ELTIMS — The New Data Acronym
ETL doesn’t cover our modern data needs
Every morning, most of us start our day by checking our phones. We catch up on what’s happening the world, chat with friends and family and watch a couple cat videos. All these activities require dozens of things to happen in the background, including curating and loading the data that powers what we want to see. Collectively we generate an astronomical amount of data, close to 2.5 quintillion bytes a day (Forbes, 2018).
Someone has to manage all this data, but most of the vocabulary we use to describe these processes is outdated. That’s why I wanted to introduce the idea of ELTIMS, a new acronym that better captures what companies need to build in order to meet modern consumers needs.
Apart from going through the acronym and its use cases, the article also provide insights into the direction of many data focused companies based on modern data needs. Let’s first start with a history of data transformations, a commentary on some of the largest players and why ELTIMS is a natural way forward.

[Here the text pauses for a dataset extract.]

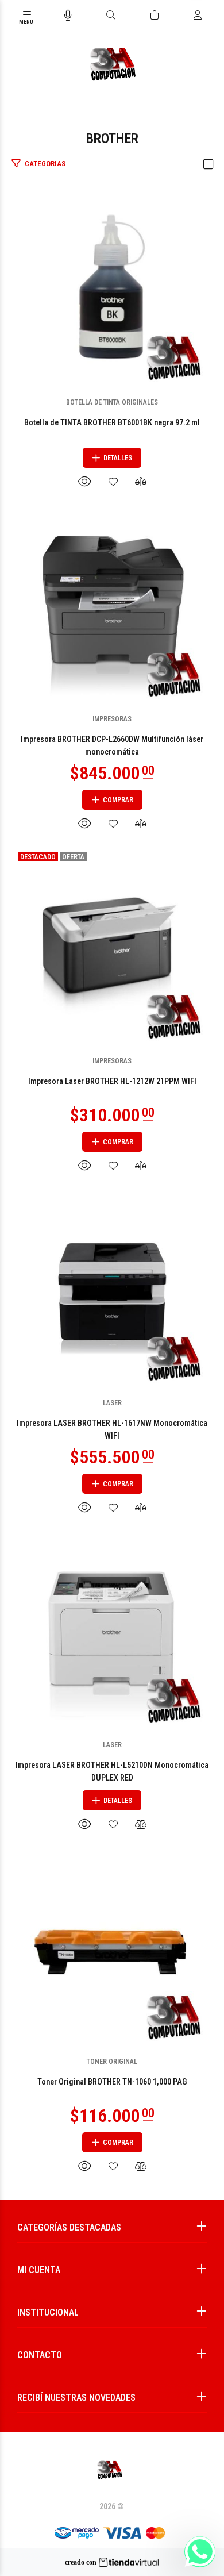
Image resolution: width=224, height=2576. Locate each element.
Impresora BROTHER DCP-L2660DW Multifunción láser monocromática (112, 745)
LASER (112, 1403)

The original acronym - ETL
In the 1970’s computers were coming online and starting to generate digital data. Apart from storing data, we needed a way to prepare it for downstream applications.

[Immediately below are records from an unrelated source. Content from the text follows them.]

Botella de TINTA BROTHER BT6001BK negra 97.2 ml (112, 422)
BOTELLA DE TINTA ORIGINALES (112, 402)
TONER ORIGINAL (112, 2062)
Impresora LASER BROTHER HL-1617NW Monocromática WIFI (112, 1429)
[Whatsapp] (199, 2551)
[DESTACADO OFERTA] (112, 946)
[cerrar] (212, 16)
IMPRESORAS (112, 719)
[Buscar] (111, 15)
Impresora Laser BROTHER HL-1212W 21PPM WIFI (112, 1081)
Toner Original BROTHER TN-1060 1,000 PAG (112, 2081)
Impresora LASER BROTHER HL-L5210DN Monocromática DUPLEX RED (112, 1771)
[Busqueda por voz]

As data warehouses emerged in the early 90’s we began to see a centralized location for data and it’s transformations. These data warehouses were still limited in the formats they used and the operations you could run within them, so intermediary steps (transformations) were needed before loading the data in.

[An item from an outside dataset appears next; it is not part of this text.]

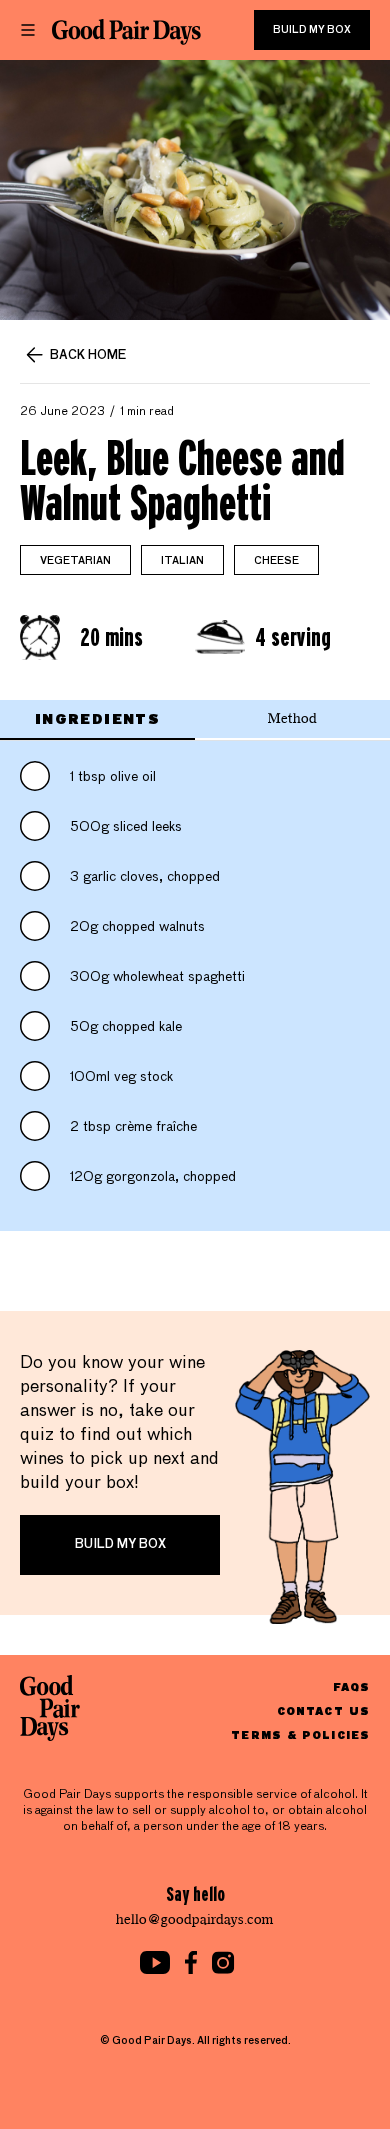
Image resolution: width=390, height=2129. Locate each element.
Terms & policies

Since then, data warehouses and data stores in general, have added transformational abilities with SQL support, views, jobs and stored procedures. Combined with largely scalable cloud offerings, we could try out a new paradigm.
Get the data in, deal with it later! — ELT
The concept of ELT is quite compelling, rather than having an intermediary system that bottlenecks your data transfer, you move it downstream and let that system deal with the data! While this sounds like a shift of responsibility, you get a couple of benefits:
- The compute for conducting transformation is closer to the storage which usually leads to faster performance.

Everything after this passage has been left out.